This article was recently published by The Conversation Canada.

By Robert Diab, professor, law

When Apple’s version of AI, branded as Apple Intelligencerolls out in October to folks with the company’s latest hardware, the response is likely to be a mix of delight and disappointment.

The AI capabilities on their way to Apple’s walled-garden will bring helpful new features, such as textual summaries in email, Messages and Safari; image creation; and a more context-aware version of Siri.

But as Apple Intelligence’s beta testing has already made clear, the power of these features falls well below what is on offer from major players like OpenAI, Google and Meta. Apple AI won’t come close to the quality of document summary, image or audio generation easily accessed from any of the frontier models.

But Apple Intelligence will do something none of the flagship offerings can do: change perceptions of AI and its role in ordinary life for a large portion of users around the world.

The real impact of Apple AI won’t be practical but moral. It will normalize AI, make it seem less foreign or complex. It will de-associate AI from the idea of cheating or cutting corners. It will help a critical mass of users cross a threshold of doubt or mystification about AI to forge a level of comfort and acceptance of it, even a degree of reliance.

Overcoming early doubts

Generative AI has faced two problems since ChatGPT was unveiled in 2022. Many have wondered what it’s really for or whether it’s truly useful, given hallucinations and other issues that are rooted in training data. Others have doubted the ethics of using AI, seeing it as a form of cheating or copyright infringement.

But as we have learned in recent months, language models are most effective when they work on our own documents and data, as with platforms like NotebookLM or GPT4o, which can now handle upwards of 50 to 100 books’ worth of material we upload.

The output of the prompts we run — in the form of article or lecture summaries, reports, slide decks and even podcasts — is much more accurate and useful than what came out of earlier chatbots. Apple Intelligence capitalizes on this insight by pointing most of its AI functionality at user data, rather than data on the web.

Domesticating AI

With Apple Intelligence working mainly on our own data, much of its output will likely mirror the higher quality of output we’re seeing with tools like NotebookLM — compared to AI that works mainly on large bodies of anonymous training data, like ChatGPT in its early days.

Having AI work mostly on user data — and doing it frequently — will forge a new association in people’s minds between generative AI and personal information, rather than miscellaneous training data. It will likely cause us to see AI as something integral to our personal routines, like reading email or the morning news.

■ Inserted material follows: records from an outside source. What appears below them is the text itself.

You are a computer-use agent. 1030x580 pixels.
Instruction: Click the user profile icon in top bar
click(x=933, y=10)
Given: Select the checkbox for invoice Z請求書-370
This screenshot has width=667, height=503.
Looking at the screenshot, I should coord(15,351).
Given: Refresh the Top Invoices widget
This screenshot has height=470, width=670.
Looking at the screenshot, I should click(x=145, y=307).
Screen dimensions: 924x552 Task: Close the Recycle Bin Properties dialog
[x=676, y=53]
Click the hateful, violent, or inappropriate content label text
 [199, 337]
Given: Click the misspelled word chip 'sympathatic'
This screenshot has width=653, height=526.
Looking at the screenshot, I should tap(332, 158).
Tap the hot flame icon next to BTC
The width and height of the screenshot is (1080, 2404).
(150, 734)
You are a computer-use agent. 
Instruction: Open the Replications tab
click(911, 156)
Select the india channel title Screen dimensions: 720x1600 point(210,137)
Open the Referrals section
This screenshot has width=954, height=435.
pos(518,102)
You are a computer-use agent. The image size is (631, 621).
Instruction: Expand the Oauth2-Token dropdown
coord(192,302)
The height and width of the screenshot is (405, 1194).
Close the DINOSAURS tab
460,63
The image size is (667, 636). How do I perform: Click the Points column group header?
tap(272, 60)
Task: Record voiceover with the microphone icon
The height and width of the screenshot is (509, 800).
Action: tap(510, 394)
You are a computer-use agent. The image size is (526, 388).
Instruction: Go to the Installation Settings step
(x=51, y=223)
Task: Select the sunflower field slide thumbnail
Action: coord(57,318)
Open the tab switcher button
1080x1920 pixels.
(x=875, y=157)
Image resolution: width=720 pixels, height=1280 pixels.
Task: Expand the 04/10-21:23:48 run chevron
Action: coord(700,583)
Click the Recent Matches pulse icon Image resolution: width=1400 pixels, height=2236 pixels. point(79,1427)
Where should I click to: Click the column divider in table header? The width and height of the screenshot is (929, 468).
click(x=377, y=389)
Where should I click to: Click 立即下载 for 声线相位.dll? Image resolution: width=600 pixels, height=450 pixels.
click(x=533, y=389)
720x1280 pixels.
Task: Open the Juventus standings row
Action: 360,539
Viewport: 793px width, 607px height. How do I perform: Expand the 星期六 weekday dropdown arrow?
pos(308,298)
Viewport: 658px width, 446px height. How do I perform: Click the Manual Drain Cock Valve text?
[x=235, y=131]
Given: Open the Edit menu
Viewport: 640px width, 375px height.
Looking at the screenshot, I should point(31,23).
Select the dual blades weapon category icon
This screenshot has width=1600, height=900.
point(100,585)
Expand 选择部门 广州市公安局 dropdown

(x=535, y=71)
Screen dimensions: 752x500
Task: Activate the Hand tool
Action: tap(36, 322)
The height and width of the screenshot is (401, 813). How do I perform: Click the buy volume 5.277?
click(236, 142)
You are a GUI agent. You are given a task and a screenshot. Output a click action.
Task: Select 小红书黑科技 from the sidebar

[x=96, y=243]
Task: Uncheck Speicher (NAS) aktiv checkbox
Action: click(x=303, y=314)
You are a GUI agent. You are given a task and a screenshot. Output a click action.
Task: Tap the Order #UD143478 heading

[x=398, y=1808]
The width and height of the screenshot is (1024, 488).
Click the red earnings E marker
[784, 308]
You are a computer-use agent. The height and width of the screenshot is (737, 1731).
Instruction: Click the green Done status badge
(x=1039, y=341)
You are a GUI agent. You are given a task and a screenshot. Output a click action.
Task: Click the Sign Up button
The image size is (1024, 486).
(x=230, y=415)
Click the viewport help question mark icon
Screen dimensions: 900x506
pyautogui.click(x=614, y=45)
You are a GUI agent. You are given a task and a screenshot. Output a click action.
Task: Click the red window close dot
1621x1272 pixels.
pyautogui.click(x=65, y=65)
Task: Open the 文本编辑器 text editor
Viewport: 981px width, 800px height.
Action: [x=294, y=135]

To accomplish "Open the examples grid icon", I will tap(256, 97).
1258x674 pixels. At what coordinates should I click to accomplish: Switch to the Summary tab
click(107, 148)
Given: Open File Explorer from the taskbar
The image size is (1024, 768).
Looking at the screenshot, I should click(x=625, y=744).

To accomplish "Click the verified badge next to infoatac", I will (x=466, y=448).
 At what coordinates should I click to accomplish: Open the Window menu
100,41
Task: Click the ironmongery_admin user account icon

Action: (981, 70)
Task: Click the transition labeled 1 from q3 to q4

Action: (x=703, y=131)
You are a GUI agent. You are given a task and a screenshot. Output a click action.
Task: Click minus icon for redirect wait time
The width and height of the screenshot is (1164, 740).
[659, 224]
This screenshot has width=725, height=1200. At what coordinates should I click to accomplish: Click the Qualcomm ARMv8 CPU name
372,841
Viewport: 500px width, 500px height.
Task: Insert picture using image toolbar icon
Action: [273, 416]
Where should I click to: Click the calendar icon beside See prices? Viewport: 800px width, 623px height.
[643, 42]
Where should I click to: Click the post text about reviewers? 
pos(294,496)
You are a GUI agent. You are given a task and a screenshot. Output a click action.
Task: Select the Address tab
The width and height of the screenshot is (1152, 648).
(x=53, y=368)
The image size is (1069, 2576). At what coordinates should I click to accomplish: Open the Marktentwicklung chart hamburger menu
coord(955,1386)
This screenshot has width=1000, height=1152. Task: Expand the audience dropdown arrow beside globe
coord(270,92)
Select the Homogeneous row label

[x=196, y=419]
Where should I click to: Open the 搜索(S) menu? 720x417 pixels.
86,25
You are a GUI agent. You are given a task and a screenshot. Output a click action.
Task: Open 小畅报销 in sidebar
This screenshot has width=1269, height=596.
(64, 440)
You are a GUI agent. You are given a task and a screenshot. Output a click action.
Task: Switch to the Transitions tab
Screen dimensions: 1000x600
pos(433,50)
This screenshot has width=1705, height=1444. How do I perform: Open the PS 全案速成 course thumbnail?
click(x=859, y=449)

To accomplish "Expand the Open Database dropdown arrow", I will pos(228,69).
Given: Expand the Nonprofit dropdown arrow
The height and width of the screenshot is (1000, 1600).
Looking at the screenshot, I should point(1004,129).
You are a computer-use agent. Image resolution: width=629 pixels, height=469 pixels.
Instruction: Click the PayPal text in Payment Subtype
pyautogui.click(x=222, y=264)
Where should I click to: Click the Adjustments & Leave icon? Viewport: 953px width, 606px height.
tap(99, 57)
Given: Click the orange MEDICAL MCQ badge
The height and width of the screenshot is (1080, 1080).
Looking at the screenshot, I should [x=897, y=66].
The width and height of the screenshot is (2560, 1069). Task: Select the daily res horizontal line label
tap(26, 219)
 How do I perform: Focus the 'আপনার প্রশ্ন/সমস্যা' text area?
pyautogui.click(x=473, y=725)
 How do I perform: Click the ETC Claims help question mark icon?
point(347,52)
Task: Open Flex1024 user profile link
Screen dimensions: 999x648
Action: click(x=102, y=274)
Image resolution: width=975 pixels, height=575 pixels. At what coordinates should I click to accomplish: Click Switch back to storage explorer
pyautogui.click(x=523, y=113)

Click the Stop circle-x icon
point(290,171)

This, in turn, will make using more powerful tools like GPT4o or Claude more socially and ethically acceptable. Once we’re in the habit of using AI to summarize or edit our email, condense articles on the web into pithy summaries or edit images in Photos, we’ll think less about the propriety of using NotebookLM to prepare a first draft of a memo or report, or using Dall-E to create images.

‘AI for the rest of us’

Apple has a long history of making complex technologies more accessible to everyday users, and that is their goal for AI.

When word processors first appeared in the late 1970s and early 1980s, there was similar uncertainty about the propriety of using them to help us write things — a belief that something authentic or human about writing by hand would be lost.

For many, computers themselves were too daunting to embrace. But Apple’s Macintosh personal computer helped domesticate and normalize using computers to write with its graphic user interface and WYSIWYG feature (“what you see is what you get”). Eventually, writing would become so closely associated with word processing that we find it hard to imagine the one without the other.

Apple Intelligence could do for generative AI what the Mac or graphic user interface did for personal computers: help tame it, and make it seem ordinary and acceptable. Apple’s marketing team hints at this in their tagline for Apple Intelligence, “AI for the rest of us.”

If history is any guide, Apple will play a key role in changing how we think about AI. Doing many of our basic tasks without it may soon seem unthinkable.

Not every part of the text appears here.